The bacterial 16S rRNA V1-V9 region was amplified using primers 27F/1492R, and the fungal ITS region using primers ITS1F/ITS4R. Reactions (20 µL; Pro Taq Master Mix) contained each primer (0.8 µL, 5 µM), template DNA (10 ng), and nuclease-free water. Cycling conditions (ABI GeneAmp^® 9700, Thermo Fisher Scientific Co., Ltd, Shanghai, China): 95 °C (3 min); 30 cycles of 95 °C (30 s), 55 °C (30 s), 72 °C (45 s); 72 °C (10 min). Triplicate reactions per sample were pooled, verified by 2% agarose gel, and purified (AxyPrep DNA Gel Extraction Kit, Axygen, Hangzhou, China). Purified amplicons were quantified (QuantiFluor™-ST, Promega, Beijing, China) and pooled equimolarly. PacBio SMRTbell libraries were constructed (end repair, blunt adapter ligation, exonuclease purification). Sequencing was performed on the PacBio Sequel IIe platform (Shanghai Meiji, Shanghai, China) using HiFi Circular Consensus Sequencing (CCS) chemistry. Raw HiFi reads (CCS ≥ Q20) were generated using SMRT Link v11.0, demultiplexed, quality-filtered, and oriented. Operational Taxonomic Units (OTUs) were clustered at 97% nucleotide identity (Uparse v7.0.1090), filtering chimeras and singletons. Taxonomic assignment of OTU representatives employed the RDP classifier (v2.13, Bayesian algorithm) against the NT database. Inadequate 16S rRNA PCR amplicons from HQ30D Daqu samples excluded sequencing, likely due to DNA degradation during transport, storage, or extraction.

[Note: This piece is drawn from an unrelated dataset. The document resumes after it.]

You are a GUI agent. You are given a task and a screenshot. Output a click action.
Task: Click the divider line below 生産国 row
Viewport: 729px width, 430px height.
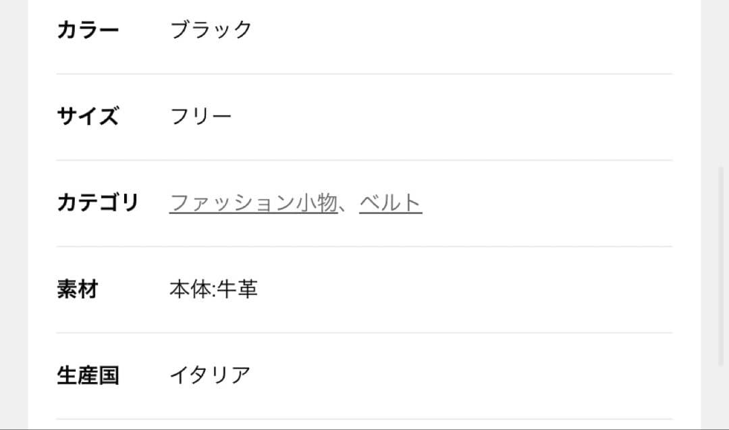(x=365, y=419)

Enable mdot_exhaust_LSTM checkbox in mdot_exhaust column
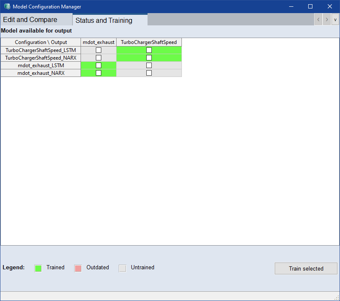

2.7. Metagenomic Sequencing

Genomic DNA was extracted from Daqu samples and randomly fragmented to 300 bp (Covaris M220). Indexed libraries were constructed per sample. Libraries were pooled and sequenced on the Illumina NovaSeq platform (Shanghai Meiji Biological Co., Ltd. Shanghai, China) using paired-end 150 bp (PE150) chemistry. Raw reads were demultiplexed based on sample-specific indexes. Quality control, including adapter removal and quality trimming/filtering, was performed using Fastp (v0.20.1), resulting in high-quality reads (Table S1). Residual host DNA contamination was removed by aligning reads (BWA, v0.7.17) against the host reference sequence. Filtered reads from each sample were assembled de novo using MEGAHIT (v1.1.2), retaining contigs ≥ 300 bp. Open reading frames (ORFs) were predicted from contigs using Prodigal (v2.6.3), selecting ORFs encoding proteins ≥ 100 amino acids. Predicted genes across all samples were clustered at 95% nucleotide identity and 90% coverage (CD-HIT, v4.6.1). The longest sequence within each cluster was selected to form a non-redundant gene catalog. Quality-controlled reads per sample were mapped back to the non-redundant gene catalog (SOAPaligner v2.21). Gene abundance (RPKM: Reads Per Kilobase fragment length per Million mapped reads) per sample was calculated. Non-redundant genes were annotated against the NCBI NR protein database (DIAMOND, v2.0.13; blastp, e-value ≤ 1 × 10⁻⁵). Taxonomic lineage was derived from NR-associated information. Species abundance was calculated as the sum of RPKM values of its annotated genes. Genes were annotated against the KEGG database (DIAMOND, blastp, e-value ≤ 1 × 10⁻⁵). Pathway/Enzyme abundance was calculated as the total RPKM of its annotated genes. Genes were annotated against the CAZy database v5.0 (hmmscan, e-value ≤ 1 × 10⁻⁵). CAZyme family abundance was calculated as the total RPKM of its annotated genes.

2.8. Statistical Analysis

The line chart, bubble chart, stacked histograms, and heatmap were all drawn using OriginPro 2024b. Variations in physicochemical properties were assessed via one-way ANOVA followed by Tukey’s HSD post hoc test for pairwise comparisons (SPSS 26.0, p < 0.05). Spearman correlations between genera of QP, HQ, and QX species (|r| > 0.7, p < 0.05) were computed, and correlation network diagrams were constructed using the online tool at https://www.omicstudio.cn/tool (accessed on 10 September 2025). The graphs were combined using Adobe Illustrator (version 2021).

3. Results

3.1. Analysis of Physicochemical Properties of Strong-Flavor Daqu

Saccharifying activity declined sharply across all Daqu layers after an initial peak (days 0–2, Figure 2a). Activity later recovered during storage (day 12 onward), stabilizing by day 30. This phase (12–30 d) defined a critical period for impacting final saccharifying activity. Saccharifying activity decreased from QP (highest) to QX (lowest) in a gradient, and this spatial divergence corresponded to microenvironmental gradients (p < 0.05). Moisture content decreased progressively across layers (QX > HQ > QP) (Figure 2b). Temperature initially peaked then declined, with QX consistently higher than QP and HQ (Figure 2c). Titratable acidity in QX exceeded that of QP and HQ during days 0–20, then declined (Figure 2d). Since saccharifying enzymes originate primarily from microbial metabolism [26], spatial variations in physicochemical properties may drive differential colonization by functional microbiota [27,28,29].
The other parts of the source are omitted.